About this exercise. Among the entries that follow, the required portion opens with the line containing "Where should I click to: Choose" and closes with the line containing "Given: Open the". Give that portion again exactly, and nothing else.

Records for this task.
>>>>

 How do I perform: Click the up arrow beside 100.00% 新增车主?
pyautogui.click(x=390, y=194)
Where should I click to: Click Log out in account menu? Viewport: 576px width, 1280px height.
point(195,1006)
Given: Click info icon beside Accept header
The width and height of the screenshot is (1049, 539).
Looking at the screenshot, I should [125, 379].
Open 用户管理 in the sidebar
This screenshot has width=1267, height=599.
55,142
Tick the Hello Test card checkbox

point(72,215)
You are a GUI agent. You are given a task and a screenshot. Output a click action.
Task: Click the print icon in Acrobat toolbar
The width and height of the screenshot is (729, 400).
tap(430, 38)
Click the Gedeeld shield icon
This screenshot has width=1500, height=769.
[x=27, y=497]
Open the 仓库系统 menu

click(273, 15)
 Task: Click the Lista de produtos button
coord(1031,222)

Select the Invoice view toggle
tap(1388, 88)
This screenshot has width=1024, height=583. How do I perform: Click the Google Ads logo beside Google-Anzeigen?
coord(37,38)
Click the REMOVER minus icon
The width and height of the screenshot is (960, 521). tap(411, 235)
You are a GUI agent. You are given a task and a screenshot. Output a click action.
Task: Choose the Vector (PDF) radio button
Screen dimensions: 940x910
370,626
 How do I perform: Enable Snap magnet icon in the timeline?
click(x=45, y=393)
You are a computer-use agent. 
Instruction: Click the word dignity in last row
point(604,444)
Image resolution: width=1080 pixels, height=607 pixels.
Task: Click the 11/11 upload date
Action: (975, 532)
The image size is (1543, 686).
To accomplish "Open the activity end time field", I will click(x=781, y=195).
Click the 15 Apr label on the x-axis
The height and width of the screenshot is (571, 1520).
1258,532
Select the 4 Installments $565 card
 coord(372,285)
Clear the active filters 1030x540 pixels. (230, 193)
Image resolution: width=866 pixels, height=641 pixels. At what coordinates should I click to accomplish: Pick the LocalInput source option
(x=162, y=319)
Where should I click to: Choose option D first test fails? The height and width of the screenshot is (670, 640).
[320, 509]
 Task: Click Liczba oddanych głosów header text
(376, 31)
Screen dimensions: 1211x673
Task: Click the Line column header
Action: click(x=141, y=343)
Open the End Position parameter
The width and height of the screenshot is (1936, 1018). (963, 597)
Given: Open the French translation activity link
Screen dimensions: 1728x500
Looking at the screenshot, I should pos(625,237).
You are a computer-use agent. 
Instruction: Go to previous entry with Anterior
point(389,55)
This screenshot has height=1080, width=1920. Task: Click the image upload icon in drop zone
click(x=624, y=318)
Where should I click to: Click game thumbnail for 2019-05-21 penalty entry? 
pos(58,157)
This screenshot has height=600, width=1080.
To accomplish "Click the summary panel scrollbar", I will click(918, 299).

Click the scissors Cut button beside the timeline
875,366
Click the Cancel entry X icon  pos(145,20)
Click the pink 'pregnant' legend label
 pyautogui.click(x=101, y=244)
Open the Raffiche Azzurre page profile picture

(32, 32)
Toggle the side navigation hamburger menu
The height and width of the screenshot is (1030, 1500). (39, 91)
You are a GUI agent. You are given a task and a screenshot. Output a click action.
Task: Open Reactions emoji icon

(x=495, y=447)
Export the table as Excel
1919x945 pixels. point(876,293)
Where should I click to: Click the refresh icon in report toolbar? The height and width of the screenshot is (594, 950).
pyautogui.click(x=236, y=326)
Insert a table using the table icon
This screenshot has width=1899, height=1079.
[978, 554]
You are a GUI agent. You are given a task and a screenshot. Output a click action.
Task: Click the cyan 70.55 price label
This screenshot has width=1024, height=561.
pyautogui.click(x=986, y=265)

<<<<

Answer box.
Where should I click to: Choose option D first test fails? The height and width of the screenshot is (670, 640).
[320, 509]
 Task: Click Liczba oddanych głosów header text
(376, 31)
Screen dimensions: 1211x673
Task: Click the Line column header
Action: click(x=141, y=343)
Open the End Position parameter
The width and height of the screenshot is (1936, 1018). (963, 597)
Given: Open the French translation activity link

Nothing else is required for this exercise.